**WORK TASK**
What is the number of lines in the records that contain "filter"? Give only that number.

── DATA SUPPLIED

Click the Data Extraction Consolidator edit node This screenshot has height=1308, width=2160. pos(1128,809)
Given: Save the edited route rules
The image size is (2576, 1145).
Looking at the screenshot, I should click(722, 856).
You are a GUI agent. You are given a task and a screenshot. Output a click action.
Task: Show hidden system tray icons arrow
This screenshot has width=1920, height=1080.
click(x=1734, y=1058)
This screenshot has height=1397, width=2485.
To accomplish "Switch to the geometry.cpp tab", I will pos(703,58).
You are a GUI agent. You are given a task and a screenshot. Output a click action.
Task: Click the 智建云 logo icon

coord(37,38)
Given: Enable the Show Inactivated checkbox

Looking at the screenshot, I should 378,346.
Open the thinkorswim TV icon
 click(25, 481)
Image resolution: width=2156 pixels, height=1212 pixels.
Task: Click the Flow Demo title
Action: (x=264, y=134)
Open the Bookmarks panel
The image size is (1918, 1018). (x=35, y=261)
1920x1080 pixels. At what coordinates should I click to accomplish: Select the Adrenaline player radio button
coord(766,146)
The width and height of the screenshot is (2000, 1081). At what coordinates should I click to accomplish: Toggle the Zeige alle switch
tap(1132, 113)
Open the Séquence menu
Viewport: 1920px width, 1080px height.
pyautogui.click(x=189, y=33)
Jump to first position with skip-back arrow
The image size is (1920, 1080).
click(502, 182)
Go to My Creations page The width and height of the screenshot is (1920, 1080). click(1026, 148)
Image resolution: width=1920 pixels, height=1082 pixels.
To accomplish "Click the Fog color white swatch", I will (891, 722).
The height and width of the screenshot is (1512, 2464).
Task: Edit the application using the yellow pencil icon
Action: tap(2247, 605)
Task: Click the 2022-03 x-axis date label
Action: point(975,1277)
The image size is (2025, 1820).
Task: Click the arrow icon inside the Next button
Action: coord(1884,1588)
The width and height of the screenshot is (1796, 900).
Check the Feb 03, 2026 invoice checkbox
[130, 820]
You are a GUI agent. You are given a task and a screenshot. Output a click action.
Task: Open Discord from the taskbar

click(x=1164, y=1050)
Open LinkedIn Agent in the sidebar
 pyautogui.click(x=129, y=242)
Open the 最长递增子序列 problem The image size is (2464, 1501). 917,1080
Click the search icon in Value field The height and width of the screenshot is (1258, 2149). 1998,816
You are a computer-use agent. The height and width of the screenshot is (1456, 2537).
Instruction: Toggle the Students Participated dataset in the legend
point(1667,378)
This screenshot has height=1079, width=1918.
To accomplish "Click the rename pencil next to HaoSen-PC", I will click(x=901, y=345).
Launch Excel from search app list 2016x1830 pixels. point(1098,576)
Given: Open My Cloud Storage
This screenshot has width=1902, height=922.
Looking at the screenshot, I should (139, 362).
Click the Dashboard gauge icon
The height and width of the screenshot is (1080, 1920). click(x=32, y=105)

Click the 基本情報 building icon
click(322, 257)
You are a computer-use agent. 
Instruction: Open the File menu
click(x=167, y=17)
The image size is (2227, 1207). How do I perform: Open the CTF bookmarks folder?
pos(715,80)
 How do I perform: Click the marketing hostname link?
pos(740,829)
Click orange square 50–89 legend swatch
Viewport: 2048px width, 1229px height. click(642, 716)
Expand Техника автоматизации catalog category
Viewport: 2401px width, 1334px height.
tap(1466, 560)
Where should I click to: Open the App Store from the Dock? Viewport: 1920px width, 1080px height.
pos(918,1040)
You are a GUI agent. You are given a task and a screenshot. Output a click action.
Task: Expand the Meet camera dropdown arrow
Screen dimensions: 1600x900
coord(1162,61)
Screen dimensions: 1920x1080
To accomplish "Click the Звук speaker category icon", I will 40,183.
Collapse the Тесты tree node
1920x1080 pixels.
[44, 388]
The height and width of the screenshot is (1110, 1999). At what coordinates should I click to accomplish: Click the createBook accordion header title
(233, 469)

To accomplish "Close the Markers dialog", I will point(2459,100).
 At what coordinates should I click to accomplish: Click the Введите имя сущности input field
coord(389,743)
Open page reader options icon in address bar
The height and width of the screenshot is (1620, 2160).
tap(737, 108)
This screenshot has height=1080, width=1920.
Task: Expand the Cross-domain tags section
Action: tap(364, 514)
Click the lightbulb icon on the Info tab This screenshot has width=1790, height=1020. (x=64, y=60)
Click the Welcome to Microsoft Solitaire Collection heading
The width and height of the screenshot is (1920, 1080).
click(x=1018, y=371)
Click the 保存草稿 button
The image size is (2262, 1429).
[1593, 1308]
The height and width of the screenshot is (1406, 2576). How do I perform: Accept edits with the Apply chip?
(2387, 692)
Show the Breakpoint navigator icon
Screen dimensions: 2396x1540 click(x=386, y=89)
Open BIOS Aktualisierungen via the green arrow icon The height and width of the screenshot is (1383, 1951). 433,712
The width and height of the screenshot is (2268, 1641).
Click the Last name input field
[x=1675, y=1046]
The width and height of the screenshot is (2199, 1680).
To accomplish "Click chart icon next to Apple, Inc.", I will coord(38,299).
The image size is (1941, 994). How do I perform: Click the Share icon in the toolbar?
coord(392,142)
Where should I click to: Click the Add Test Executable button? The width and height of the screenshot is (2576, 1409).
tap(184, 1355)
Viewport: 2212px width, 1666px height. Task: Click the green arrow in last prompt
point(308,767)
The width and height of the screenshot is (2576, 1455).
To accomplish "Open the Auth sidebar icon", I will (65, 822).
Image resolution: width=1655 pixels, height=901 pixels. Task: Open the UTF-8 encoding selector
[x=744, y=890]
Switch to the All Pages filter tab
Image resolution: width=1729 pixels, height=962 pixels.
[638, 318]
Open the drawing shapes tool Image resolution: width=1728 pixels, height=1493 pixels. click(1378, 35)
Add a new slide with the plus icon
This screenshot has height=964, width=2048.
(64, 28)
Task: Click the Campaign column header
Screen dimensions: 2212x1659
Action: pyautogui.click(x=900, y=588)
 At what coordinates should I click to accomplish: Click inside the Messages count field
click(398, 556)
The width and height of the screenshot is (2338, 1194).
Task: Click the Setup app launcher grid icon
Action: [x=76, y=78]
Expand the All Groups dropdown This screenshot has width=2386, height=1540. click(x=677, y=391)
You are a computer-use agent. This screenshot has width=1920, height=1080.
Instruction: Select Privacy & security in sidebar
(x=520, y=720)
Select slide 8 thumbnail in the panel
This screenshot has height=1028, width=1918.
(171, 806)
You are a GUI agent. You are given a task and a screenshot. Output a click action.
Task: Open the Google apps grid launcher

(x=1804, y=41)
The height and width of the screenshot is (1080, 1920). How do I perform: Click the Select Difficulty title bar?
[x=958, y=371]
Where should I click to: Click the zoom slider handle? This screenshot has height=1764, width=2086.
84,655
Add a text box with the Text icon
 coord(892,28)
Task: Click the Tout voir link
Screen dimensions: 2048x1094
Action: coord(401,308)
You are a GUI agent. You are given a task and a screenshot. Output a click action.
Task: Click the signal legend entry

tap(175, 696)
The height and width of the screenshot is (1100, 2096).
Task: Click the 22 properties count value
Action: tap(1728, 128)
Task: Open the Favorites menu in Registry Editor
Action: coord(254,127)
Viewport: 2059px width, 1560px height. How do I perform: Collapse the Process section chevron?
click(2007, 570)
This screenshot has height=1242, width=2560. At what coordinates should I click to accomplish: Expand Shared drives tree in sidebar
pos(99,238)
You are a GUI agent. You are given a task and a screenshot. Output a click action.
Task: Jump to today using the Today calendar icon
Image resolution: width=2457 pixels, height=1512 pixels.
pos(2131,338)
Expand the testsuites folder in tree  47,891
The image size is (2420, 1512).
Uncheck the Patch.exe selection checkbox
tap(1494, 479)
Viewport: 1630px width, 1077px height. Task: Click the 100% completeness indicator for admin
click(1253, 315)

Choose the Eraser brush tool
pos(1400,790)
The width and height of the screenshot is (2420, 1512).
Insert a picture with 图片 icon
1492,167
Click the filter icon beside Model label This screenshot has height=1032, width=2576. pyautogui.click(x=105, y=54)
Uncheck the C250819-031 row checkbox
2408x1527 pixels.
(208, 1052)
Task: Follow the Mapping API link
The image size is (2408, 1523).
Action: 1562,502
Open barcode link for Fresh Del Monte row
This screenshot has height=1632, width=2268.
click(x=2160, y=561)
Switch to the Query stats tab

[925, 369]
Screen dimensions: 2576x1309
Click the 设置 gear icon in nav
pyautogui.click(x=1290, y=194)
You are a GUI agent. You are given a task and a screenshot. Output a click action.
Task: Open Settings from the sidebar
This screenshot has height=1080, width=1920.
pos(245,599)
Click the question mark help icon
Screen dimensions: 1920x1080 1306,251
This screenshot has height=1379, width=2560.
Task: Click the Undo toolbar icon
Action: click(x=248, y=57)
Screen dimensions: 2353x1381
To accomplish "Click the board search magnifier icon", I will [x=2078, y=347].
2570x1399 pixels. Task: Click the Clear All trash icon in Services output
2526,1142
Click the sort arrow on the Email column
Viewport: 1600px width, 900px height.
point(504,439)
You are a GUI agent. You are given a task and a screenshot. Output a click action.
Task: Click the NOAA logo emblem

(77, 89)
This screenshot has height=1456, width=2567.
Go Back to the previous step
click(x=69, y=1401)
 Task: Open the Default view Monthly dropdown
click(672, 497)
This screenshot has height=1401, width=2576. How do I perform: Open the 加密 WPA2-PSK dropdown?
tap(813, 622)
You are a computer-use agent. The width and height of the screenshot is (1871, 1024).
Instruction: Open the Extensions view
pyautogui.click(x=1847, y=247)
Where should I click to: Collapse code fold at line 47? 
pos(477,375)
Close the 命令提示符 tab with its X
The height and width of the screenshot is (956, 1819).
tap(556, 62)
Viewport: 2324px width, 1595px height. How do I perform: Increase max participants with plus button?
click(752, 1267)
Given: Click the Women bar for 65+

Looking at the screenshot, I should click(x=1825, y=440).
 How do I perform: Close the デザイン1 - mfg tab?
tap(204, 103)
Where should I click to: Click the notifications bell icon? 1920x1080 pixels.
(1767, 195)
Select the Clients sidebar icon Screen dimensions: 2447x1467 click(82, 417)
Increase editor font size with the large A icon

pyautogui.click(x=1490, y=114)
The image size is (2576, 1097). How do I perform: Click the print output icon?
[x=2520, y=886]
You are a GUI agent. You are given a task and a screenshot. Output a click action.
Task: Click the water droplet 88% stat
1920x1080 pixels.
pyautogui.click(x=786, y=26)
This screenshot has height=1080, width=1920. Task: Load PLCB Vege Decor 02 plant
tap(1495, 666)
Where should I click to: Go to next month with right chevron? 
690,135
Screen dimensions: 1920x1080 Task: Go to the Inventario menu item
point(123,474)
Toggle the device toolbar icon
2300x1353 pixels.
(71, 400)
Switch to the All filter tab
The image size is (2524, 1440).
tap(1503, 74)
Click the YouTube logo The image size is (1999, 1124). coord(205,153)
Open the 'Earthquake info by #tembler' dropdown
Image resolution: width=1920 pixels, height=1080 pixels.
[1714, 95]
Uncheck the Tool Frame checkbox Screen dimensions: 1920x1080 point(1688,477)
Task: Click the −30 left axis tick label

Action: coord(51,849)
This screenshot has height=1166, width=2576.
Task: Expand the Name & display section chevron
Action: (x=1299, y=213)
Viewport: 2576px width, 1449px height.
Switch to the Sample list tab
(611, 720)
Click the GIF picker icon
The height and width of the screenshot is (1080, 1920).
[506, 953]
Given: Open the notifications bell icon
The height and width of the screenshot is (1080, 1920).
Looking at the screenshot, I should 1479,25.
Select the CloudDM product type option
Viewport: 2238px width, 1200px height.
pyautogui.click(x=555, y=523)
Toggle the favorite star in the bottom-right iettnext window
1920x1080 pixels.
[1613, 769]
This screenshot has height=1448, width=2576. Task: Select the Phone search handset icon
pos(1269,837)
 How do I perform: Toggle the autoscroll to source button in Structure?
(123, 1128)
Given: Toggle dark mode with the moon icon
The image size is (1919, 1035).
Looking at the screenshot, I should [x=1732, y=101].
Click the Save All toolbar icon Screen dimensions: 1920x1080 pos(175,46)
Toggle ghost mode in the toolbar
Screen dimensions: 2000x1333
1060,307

────

**YOUR SOLUTION**
3